■ **THE TASK**: When you repeat the listing, keep every character as it is.

■ **RECORD EXTRACTS**:
◇ ◇ ◇ ◇ ◇ ◇ ◇
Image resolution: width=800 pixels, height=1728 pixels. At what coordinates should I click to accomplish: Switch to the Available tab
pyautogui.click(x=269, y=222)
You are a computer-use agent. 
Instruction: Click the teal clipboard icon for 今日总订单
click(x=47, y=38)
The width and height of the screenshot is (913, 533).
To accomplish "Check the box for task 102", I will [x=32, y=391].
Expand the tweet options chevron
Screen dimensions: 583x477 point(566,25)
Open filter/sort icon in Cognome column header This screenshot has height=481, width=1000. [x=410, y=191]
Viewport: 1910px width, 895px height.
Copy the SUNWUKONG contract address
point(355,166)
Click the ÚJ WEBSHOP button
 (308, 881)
◇ ◇ ◇ ◇ ◇ ◇ ◇
■ **WRITTEN ANSWER**:
Image resolution: width=800 pixels, height=1728 pixels. At what coordinates should I click to accomplish: Switch to the Available tab
pyautogui.click(x=269, y=222)
You are a computer-use agent. 
Instruction: Click the teal clipboard icon for 今日总订单
click(x=47, y=38)
The width and height of the screenshot is (913, 533).
To accomplish "Check the box for task 102", I will [x=32, y=391].
Expand the tweet options chevron
Screen dimensions: 583x477 point(566,25)
Open filter/sort icon in Cognome column header This screenshot has height=481, width=1000. [x=410, y=191]
Viewport: 1910px width, 895px height.
Copy the SUNWUKONG contract address
point(355,166)
Click the ÚJ WEBSHOP button
 (308, 881)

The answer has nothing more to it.